*Data for locating words and elements*:
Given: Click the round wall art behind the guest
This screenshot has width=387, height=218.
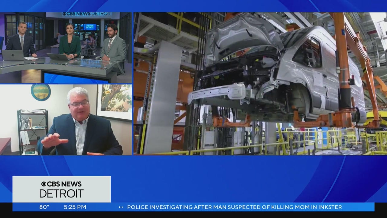Looking at the screenshot, I should point(41,92).
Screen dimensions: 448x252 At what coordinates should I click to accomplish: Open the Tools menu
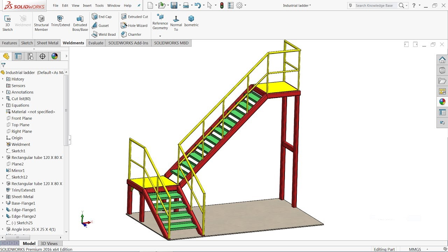tap(99, 5)
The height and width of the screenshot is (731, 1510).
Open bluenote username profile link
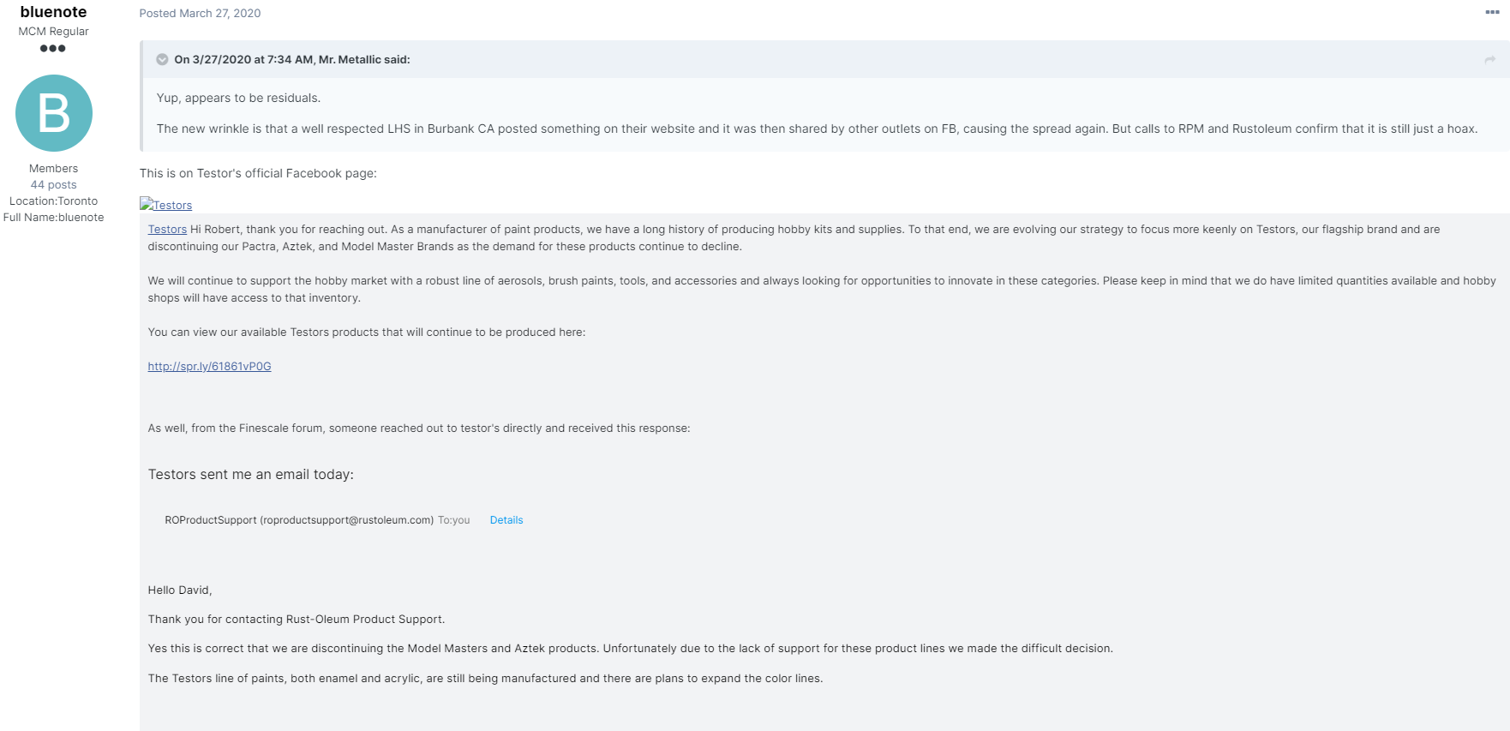pyautogui.click(x=53, y=12)
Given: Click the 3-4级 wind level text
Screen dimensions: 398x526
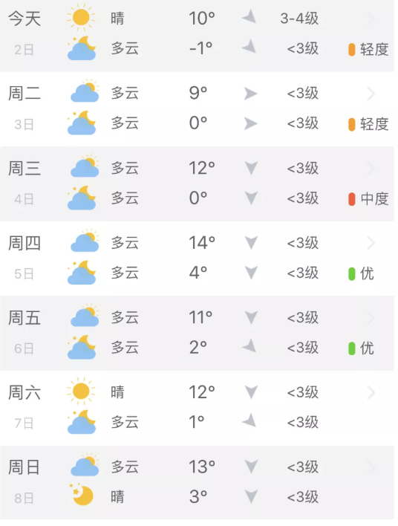Looking at the screenshot, I should (x=299, y=19).
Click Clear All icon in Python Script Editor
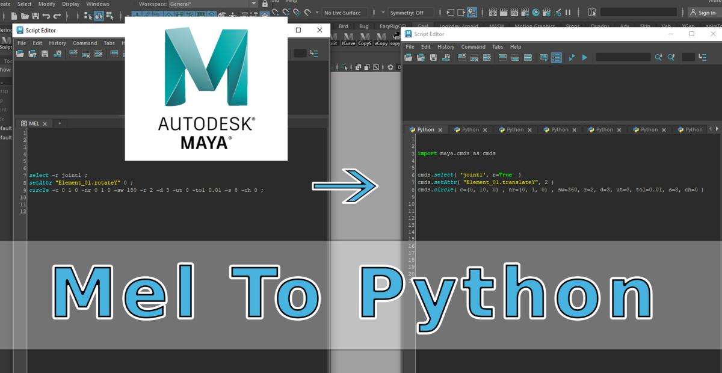The width and height of the screenshot is (722, 373). coord(487,58)
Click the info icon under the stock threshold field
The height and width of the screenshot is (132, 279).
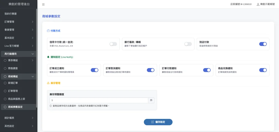click(x=51, y=106)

*WHAT YOU ARE ASKED TO DO*: Reproduce all of the data above word for word, leaving out the pictures.

*EXPECTED ANSWER*:
Given: Click the round wall art behind the guest
This screenshot has width=387, height=218.
Looking at the screenshot, I should point(41,92).
Screen dimensions: 448x252 At what coordinates should I click to accomplish: Open the Tools menu
tap(99, 5)
The height and width of the screenshot is (731, 1510).
Open bluenote username profile link
pyautogui.click(x=53, y=12)
Given: Click the 3-4级 wind level text
Screen dimensions: 398x526
Looking at the screenshot, I should (x=299, y=19).
Click Clear All icon in Python Script Editor
The width and height of the screenshot is (722, 373). coord(487,58)
Click the info icon under the stock threshold field
The height and width of the screenshot is (132, 279).
click(x=51, y=106)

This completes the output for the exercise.